Round 1. Fight! A Battle of Aggression and Reward

Colin Ciszewski


Have you ever wanted to punch someone in the face before? Next time, let it fly. Well don’t unless you want to be arrested, but your brain might enjoy it.

That is, research has suggested that aggression stimulates the reward centers of the brain, meaning aggressive behaviors could even be reinforced by the reward stimulation itself. If you’re like most people, you probably think that sounds terrible. However, aggression is a very useful tool in the wild for gaining resources such as mates, food, and territory. [1] Granted in humans, aggression is not the most attractive quality, but hey, MMA fighters seem to be doing alright, so it can’t be all bad, right?


Now I’m sure you all are wondering the science behind this, no? Well bear with me, so the next time you’re aggressive, you can sound intelligent.

Dopamine (DA), a neurotransmitter associated with motivation and reward, in the Nucleus Accumbens (NAc), a region of the brain involved with reward, plays a huge role in the rewarding properties of stimuli.
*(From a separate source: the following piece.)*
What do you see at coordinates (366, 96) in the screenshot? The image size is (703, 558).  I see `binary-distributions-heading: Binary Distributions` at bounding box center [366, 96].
Knowing this, scientists decided to conduct an experiment to test the involvement of NAc DA in reinforcing aggression.

In the experiment, a mouse, aka the resident, was kept in a habitat that periodically was “invaded” by another mouse, aka the intruder. The resident reacted as any person whose home was being invaded… he went to his safe and grabbed his gun. Well, not really, but with aggressive actions, such as biting behaviors towards the intruder. To test the motivation for aggression, the residents were taught a nose-poking behavior, which would gain them access to the intruder, that lead once again to those aggressive behaviors like biting. The motivation of the conditioned residents was substantial, showcasing an actual want for the aggressive encounter [1] … those other rats must’ve been wearing the wrong colors. This study is not the first of its kind.  Other experiments in the past have shown that DA is tied to aggression, with tests showing increased levels of DA correlating with increased levels of aggression. As well as tests with DA antagonists, that stop DA from working properly, showing reduced levels of aggression.

After their initial trials, the scientists decided to test the DA link with aggression. They injected the mice with DA antagonists at different dosages, which would function to shut down the motivation for aggression. Running the same set of tests, the mice injected with a greater dosage showed much less of the nose-poking behavior, suggesting a weaker desire for the aggressive behavior than the control group portrayed. These findings establish the access to aggression as a positive reinforcement stimulus and rewarding. [1]

However, this is just the beginning, as this knowledge can be transferred to other realms of reward and motivation, such as drug addiction. But for now, maybe it’s time we look at aggression in a different light.  It is certainly a behavior to be controlled, but one that our brain finds rewarding.


References: Couppis, M. H., & Kennedy, C. H. (2008). The rewarding effect of aggression is reduced by nucleus accumbens dopamine receptor antagonism in mice. Psychopharmacology, 197(3), 449–456.